◆ Material for the task:

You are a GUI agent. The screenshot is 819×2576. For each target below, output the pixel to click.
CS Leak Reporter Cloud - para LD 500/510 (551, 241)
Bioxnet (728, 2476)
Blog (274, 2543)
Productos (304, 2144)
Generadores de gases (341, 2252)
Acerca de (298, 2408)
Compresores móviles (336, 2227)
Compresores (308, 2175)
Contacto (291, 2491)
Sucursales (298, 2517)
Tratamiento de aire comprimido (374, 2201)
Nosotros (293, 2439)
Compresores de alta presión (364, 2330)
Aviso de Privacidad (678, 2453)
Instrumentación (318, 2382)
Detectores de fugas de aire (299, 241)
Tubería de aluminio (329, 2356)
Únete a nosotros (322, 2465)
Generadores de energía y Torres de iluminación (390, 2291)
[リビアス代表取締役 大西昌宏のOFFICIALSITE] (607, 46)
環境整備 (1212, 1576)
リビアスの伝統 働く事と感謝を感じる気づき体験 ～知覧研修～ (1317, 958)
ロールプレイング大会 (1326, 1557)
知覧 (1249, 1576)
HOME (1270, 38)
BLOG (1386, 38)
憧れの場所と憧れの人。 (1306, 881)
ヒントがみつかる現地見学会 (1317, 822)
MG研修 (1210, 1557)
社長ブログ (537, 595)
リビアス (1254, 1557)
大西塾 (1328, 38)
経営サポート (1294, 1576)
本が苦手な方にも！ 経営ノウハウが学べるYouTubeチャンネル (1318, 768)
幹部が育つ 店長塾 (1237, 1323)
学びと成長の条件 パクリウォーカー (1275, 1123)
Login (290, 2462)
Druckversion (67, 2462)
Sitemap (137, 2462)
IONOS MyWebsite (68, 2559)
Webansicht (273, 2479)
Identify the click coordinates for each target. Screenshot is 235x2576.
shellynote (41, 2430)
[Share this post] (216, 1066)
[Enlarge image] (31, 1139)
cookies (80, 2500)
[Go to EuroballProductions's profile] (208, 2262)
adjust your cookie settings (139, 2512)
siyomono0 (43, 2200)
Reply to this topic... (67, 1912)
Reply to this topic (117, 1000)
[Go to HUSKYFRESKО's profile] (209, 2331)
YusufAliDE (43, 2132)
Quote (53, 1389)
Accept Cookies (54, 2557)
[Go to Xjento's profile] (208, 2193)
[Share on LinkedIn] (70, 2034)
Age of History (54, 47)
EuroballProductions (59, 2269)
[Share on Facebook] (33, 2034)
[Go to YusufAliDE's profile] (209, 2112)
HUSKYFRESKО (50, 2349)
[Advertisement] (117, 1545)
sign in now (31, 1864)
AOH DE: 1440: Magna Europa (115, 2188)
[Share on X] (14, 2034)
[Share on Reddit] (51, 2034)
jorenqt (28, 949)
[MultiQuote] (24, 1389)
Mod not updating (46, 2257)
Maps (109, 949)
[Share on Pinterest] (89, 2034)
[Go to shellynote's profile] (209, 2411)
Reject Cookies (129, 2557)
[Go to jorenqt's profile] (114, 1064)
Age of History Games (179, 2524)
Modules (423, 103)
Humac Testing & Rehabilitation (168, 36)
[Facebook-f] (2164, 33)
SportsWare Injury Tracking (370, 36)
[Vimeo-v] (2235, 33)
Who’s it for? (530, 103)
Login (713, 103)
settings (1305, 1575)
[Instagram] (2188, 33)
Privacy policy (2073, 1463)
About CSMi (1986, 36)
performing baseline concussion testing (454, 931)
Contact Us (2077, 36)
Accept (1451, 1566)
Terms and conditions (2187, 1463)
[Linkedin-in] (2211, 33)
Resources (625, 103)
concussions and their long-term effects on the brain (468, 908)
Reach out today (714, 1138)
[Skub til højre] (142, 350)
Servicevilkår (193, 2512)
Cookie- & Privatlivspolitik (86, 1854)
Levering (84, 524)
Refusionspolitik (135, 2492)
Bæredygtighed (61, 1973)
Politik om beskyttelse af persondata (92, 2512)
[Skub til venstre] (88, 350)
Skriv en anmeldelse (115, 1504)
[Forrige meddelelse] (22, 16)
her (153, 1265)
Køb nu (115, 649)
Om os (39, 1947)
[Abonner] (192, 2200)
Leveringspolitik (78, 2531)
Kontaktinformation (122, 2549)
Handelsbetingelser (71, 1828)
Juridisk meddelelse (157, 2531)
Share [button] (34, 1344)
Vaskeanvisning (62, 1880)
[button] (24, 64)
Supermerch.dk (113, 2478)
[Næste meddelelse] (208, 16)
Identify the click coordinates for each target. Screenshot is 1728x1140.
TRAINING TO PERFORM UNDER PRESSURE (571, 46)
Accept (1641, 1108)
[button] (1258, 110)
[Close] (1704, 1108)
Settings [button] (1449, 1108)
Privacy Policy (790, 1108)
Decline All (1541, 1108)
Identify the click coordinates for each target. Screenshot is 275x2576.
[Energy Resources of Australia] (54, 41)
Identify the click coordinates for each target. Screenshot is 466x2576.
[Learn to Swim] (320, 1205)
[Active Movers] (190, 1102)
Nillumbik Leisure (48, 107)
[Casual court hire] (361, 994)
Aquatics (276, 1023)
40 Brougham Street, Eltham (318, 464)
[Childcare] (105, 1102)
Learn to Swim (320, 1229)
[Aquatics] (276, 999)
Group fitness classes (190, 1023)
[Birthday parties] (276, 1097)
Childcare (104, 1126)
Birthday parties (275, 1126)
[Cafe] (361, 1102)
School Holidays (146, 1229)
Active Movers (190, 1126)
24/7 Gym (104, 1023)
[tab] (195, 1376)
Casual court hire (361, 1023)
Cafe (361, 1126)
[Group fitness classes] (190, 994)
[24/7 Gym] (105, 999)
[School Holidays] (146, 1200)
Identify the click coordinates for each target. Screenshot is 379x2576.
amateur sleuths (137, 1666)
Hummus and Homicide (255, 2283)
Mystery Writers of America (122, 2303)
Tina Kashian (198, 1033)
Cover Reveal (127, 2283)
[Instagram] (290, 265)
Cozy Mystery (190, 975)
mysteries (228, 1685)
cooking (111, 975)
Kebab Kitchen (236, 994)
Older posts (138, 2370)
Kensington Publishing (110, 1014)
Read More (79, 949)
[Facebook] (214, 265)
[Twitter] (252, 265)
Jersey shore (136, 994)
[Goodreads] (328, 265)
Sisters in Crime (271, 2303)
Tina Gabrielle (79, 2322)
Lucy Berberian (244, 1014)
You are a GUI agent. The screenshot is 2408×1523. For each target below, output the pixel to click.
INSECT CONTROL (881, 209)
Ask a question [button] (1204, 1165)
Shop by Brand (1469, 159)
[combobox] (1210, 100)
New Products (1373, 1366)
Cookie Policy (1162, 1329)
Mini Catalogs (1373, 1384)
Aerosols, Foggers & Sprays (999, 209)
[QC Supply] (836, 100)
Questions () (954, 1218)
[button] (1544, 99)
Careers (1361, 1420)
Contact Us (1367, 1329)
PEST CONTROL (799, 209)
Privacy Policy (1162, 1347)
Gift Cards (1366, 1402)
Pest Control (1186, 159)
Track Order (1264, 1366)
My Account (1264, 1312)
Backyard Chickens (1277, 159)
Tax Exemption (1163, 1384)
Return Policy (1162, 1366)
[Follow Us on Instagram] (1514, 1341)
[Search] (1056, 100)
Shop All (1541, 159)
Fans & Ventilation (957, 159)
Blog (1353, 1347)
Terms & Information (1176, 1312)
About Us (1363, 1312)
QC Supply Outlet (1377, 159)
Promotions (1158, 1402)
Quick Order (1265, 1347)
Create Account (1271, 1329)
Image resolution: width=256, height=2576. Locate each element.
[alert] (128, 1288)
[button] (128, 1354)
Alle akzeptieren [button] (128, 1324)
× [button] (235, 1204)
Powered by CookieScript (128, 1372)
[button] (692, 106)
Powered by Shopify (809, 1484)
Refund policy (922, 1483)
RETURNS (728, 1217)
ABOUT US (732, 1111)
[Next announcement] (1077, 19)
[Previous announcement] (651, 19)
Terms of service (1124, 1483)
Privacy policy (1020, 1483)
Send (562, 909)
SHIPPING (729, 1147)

◆ Exercise directions: Which lines run from the one containing "RETURNS (728, 1217)" to the end of the data? Output them exactly, with nothing added.

◆ The answer:
RETURNS (728, 1217)
ABOUT US (732, 1111)
[Next announcement] (1077, 19)
[Previous announcement] (651, 19)
Terms of service (1124, 1483)
Privacy policy (1020, 1483)
Send (562, 909)
SHIPPING (729, 1147)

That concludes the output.